Mithoon, Vishal Mishra, Tanishk Bagchi and Abhijit Vaghani have composed songs for the film. First single titled "Soniye Ji" sung, composed, and written by Vishal Mishra was released on 14 March 2023. On 18 March 2023 another song titled "Ghar Nahi Jana" composed by Tanishk Bagchi and sung by Armaan Malik, Zahrah S Khan and Salma Agha was released. The third single title "Allah De Bande" was released on 31 March 2023 and the title track was released on 5 April 2023.

Track Listing
| No. | Title | Lyrics | Music | Singer(s) | Length |
|---|---|---|---|---|---|
| 1. | "Soniye Je" | Vishal Mishra | Vishal Mishra | Vishal Mishra | 2:40 |
| 2. | "Ghar Nahi Jana" | Rashmi Virag | Tanishk Bagchi | Armaan Malik, Zahrah S Khan, Salma Agha | 3:41 |
| 3. | "Allah De Bande" | Mithoon | Mithoon | Jubin Nautiyal, Aaman Trikha, Mithoon | 4:48 |
| 4. | "Gumraah (Title Track)" | Bhrigu Parashar | Abhijit Vaghani | Sachet Tandon, Parampara Thakur | 2:39 |
| Total length: |  |  |  |  | 13:48 |

== Release ==
The film was theatrically released on 7 April 2023. The digital rights were acquired by Netflix and the film started streaming on the platform as from 4 June 2023.

== Reception ==
=== Critical reception ===
Gumraah received mixed reviews from critics and audiences.

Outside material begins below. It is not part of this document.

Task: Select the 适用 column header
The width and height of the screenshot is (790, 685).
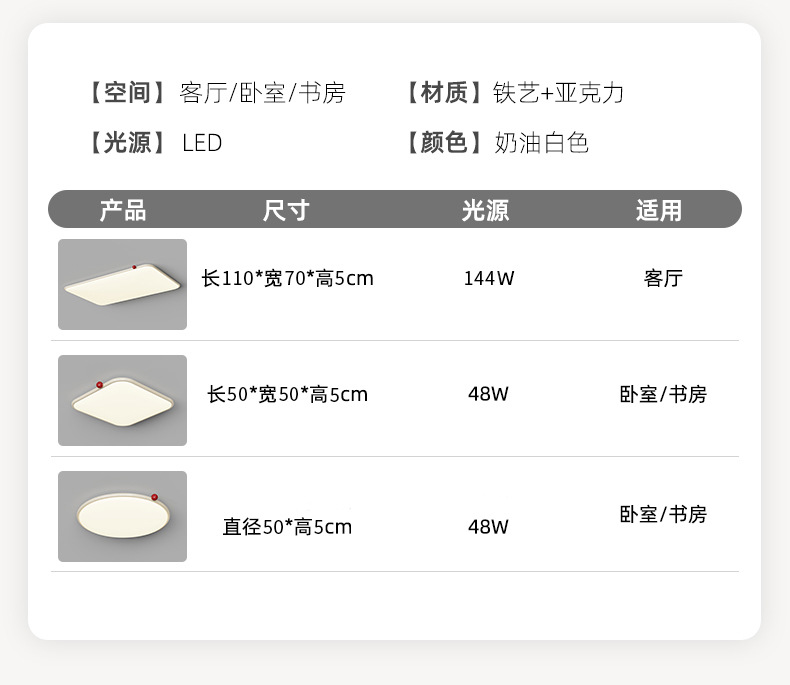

Dhaval Roy of The Times of India rated the film 3.5 out of 5 stars and wrote "An engaging plot, twists and turns and good storytelling make Gumraah worth a visit to the theatre". Rishil Jogani of Pinkvilla rated the film 3.5 out of 5 stars and termed the film "very enjoyable" with elements of a commercial thriller. Ganesh Aaglave of Firstpost rated the film 3 out of 5 stars and wrote: "While the story with solid twists and turns looks exciting, the film lacked the gripping and pacey screenplay, which would have taken Gumraah to another level".

=== Box office ===
It flopped at the box office, opening worldwide at ₹1.22 crore.Opening weekend was ₹5.93 crore.

As of 27 April 2023, the film has grossed ₹9.86 crore in India and ₹0.82 crore overseas for a worldwide gross collection of ₹10.68 crore.

The film underperformed commercially, becoming a box-office bomb.